Five things your GP wants you to know about referrals

3 January 2018
 Categories: , Blog


Patients often need a referral when going to see a different doctor or a new allied health professional.  Many don't understand why the referral is so important or why they need to physically see their GP when getting a new referral.  They are more than just a piece of paper! Here are five things your GP wants you to know about your next referral.

Referrals are important communication devices

Seeing a new patient can be daunting for a doctor. Patients sometimes don't know all of the tests they've had done, the technical details about their conditions or exactly why they're seeing a particular doctor. A referral written by a doctor such as your GP is important to communicate this information, meaning your first appointment with a new treating doctor or allied health professional will go as smoothly as possible.

They're important for Medicare

Medicare requires that patients have a current referral for a specialist before a patient can claim back funds for any specialist appointment. This means that the referral must have been written before the specialist appointment, so they can't be backdated. This is important to ensure that federal health funds are directed appropriately.

Your GP's referral is worth just as much as one written by a hospital doctor

While hospital doctors such as other specialists can write shorter referrals it's best you see your GP. Your GP knows all of your health history best and can write a referral which contains all the relevant information. The referrals which are written by GPs last for 12 months (or sometimes even longer), whereas those written by other specialists generally only last for 3 months.

Referrals are essential for handing over care

Referrals are important for a smooth handover of patient care between different doctors. Whether your GP is handing over care of your diabetes to a new endocrinologist or you're at the end of a complex pregnancy and your obstetrician is handing your care back to your GP, the original referral is important. When handing over care to a doctor who hasn't seen you before it's important that your new doctor has all of the information they need and that they know who your regular doctor is so that they can gather any extra information. At the other end when a doctor no longer needs to care for you that referral will be important, but for different reasons.  They'll need to know which doctor they need to update about everything that has gone on.  It's also useful as a reminder of things such as which diagnoses or medications are new.

Your GP needs to see you before they write a new referral

Given all of the above, it's important that you make an appointment with your GP to get a new referral. It may be the first time you're seeing a particular doctor or that you're just after another referral as your last one expired.  Either way, writing a new referral is time-consuming and requires that your GP is up to date on your situation, such as any medications you're receiving, who else is involved in your care and any investigations that may be pending. While it can be inconvenient to make a GP appointment for a new referral it's important for your care to do so.

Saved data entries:
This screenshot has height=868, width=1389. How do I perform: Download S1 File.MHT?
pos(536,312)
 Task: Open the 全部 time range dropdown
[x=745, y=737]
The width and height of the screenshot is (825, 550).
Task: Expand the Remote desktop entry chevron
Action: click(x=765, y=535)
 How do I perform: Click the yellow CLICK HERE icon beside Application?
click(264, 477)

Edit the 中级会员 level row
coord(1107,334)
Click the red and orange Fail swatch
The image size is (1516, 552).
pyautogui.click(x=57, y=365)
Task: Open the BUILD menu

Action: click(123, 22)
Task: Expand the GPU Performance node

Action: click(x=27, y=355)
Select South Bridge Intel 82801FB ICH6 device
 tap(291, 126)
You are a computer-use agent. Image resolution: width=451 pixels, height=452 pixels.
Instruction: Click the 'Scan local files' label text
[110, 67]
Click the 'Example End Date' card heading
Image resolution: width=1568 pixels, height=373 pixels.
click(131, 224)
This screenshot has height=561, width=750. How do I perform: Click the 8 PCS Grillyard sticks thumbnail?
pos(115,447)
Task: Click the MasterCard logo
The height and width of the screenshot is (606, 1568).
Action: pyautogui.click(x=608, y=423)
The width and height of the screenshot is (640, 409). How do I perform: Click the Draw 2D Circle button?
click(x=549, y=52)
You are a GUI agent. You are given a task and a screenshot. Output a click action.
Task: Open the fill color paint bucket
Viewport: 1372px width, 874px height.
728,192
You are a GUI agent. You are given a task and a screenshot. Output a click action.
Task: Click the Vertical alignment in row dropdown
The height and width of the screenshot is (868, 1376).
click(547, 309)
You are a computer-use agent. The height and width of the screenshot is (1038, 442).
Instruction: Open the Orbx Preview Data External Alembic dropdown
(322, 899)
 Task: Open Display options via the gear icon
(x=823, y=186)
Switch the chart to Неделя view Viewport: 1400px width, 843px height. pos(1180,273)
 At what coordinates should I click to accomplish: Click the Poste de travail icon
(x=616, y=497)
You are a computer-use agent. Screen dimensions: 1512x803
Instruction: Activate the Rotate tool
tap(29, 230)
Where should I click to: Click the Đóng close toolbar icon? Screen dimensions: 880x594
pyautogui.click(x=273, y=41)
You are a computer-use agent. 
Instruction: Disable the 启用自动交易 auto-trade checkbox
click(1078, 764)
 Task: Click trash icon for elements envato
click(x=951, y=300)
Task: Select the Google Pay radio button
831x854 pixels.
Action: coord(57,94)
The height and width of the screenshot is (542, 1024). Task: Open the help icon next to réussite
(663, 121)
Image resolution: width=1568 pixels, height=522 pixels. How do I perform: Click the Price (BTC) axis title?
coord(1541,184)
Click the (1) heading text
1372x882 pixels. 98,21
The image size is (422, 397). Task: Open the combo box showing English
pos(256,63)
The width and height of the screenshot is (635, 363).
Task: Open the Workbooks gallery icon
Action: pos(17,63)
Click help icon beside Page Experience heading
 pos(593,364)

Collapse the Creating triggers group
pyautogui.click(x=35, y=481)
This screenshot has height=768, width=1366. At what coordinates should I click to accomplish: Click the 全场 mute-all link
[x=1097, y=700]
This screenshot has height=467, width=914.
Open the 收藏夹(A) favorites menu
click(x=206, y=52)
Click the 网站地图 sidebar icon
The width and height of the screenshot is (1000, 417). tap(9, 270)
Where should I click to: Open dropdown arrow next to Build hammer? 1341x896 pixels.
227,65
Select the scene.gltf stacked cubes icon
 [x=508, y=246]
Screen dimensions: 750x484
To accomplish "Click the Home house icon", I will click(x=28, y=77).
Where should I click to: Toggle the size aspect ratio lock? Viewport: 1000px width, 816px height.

Aim of the exercise
In the referrals article, copy the passage starting at "Seeing a new" and ending at "are directed appropriately.", replacing "specialist" with "consultant" throughout. The entries were drawn from a separate source and are unrelated to the referrals article.

Task answer
Seeing a new patient can be daunting for a doctor. Patients sometimes don't know all of the tests they've had done, the technical details about their conditions or exactly why they're seeing a particular doctor. A referral written by a doctor such as your GP is important to communicate this information, meaning your first appointment with a new treating doctor or allied health professional will go as smoothly as possible.

They're important for Medicare

Medicare requires that patients have a current referral for a consultant before a patient can claim back funds for any consultant appointment. This means that the referral must have been written before the consultant appointment, so they can't be backdated. This is important to ensure that federal health funds are directed appropriately.